■ **Dataset content**
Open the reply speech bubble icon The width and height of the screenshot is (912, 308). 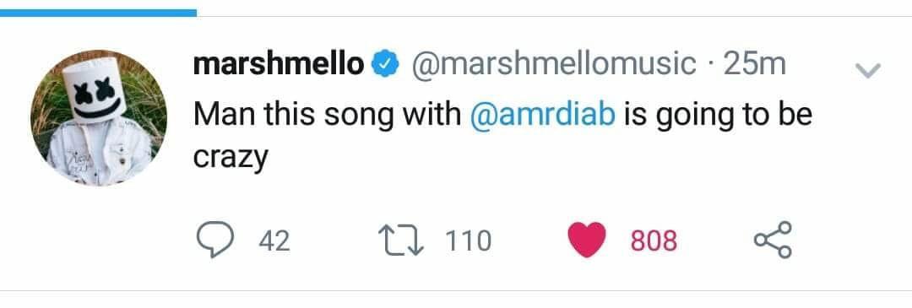(x=214, y=240)
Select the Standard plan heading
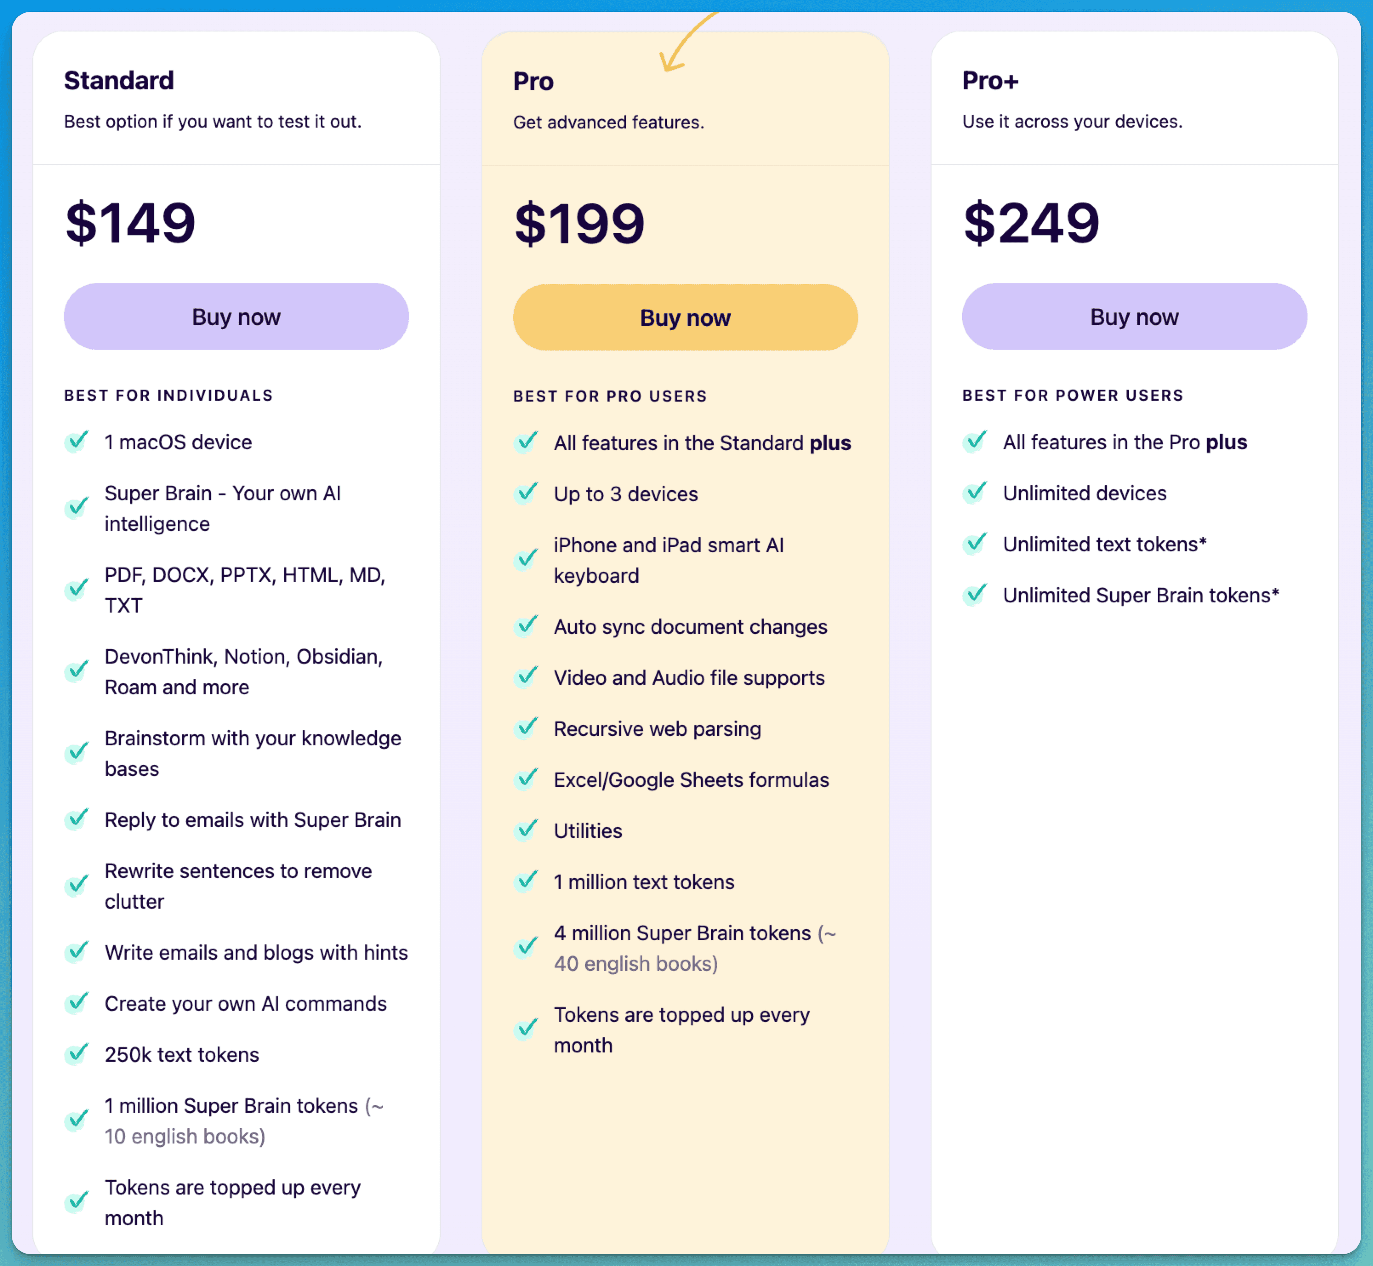 tap(118, 80)
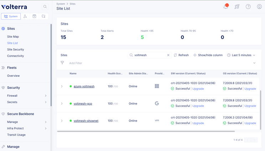Click the Add Filter field
This screenshot has width=265, height=151.
click(x=76, y=63)
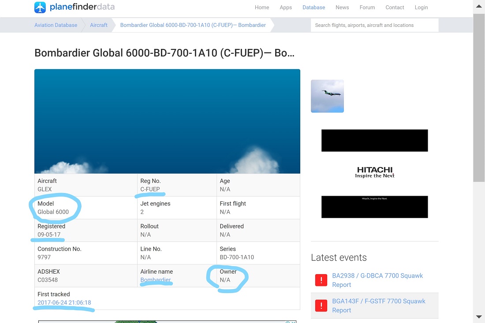485x323 pixels.
Task: Click red alert icon beside BA2938 report
Action: [321, 280]
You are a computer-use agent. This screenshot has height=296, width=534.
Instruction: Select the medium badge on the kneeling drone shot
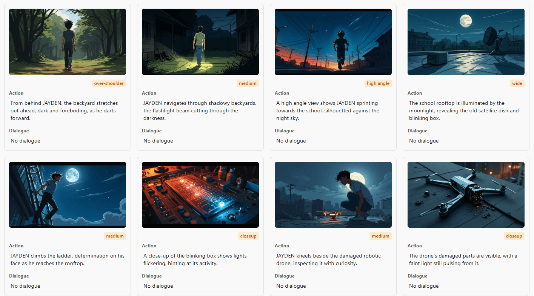coord(380,236)
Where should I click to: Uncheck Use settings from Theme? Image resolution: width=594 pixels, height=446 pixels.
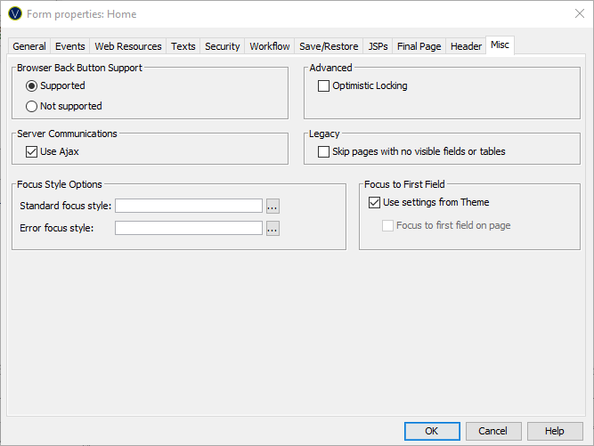(375, 203)
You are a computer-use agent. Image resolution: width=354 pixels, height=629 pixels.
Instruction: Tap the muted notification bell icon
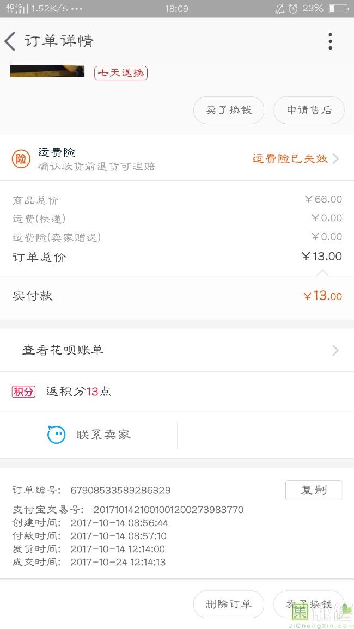[x=279, y=9]
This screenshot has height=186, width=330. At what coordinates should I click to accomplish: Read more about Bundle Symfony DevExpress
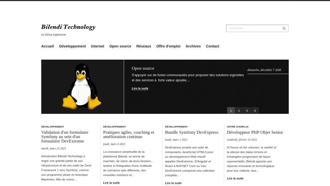(173, 183)
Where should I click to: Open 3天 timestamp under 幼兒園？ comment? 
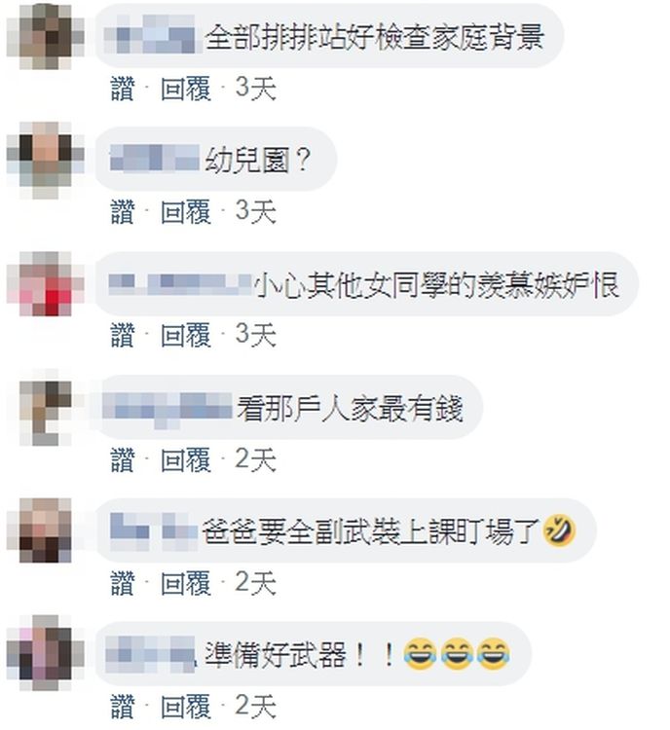coord(255,211)
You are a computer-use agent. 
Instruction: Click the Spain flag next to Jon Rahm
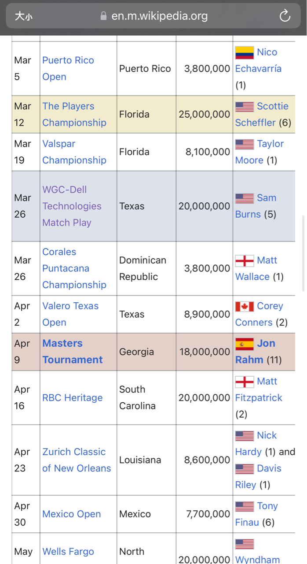(245, 344)
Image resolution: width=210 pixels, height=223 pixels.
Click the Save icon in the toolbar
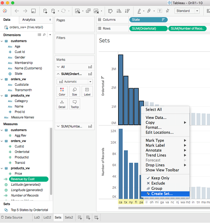(34, 11)
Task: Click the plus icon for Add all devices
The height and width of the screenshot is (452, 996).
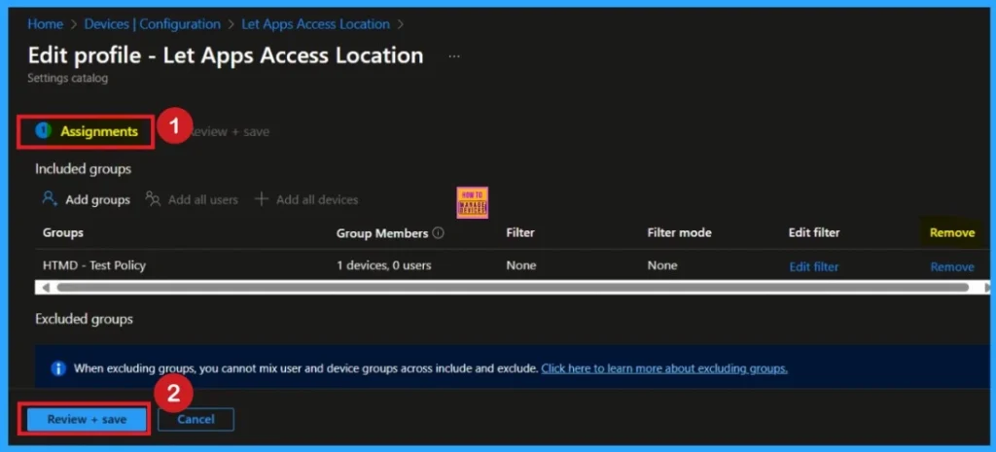Action: pos(261,199)
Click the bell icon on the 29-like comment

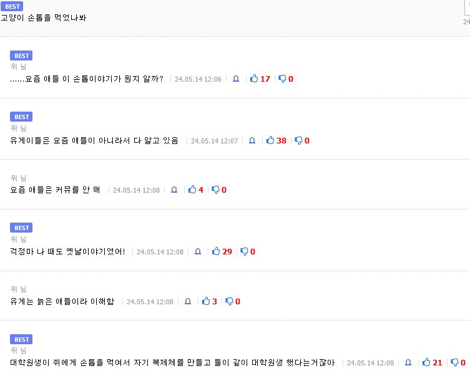point(198,252)
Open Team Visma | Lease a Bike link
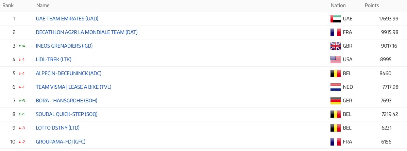This screenshot has width=407, height=151. click(x=73, y=87)
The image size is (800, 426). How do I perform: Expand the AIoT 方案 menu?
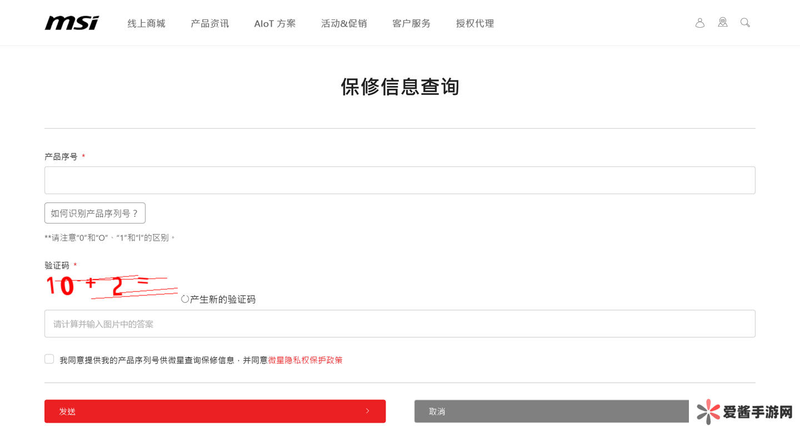point(274,23)
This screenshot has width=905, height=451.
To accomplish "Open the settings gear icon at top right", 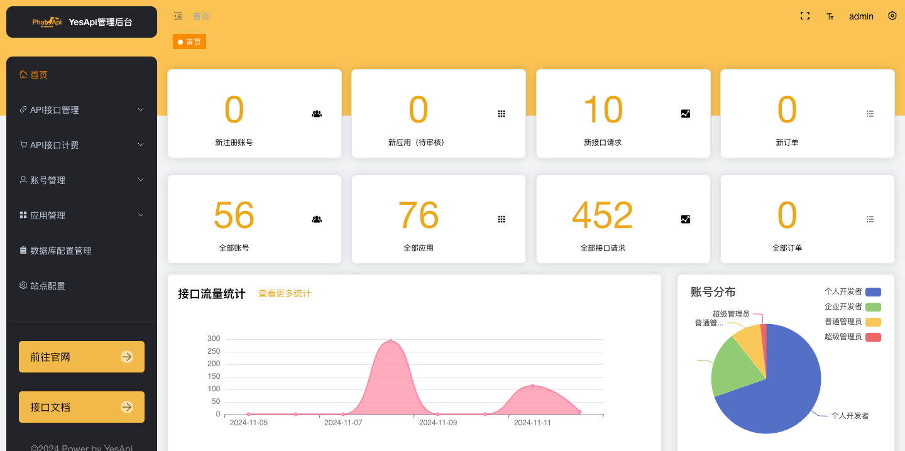I will pyautogui.click(x=892, y=16).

■ **What to work on**
Go through the records line by line and count those that contain the string "agent". Answer with the count alone.

■ **Finished task**
3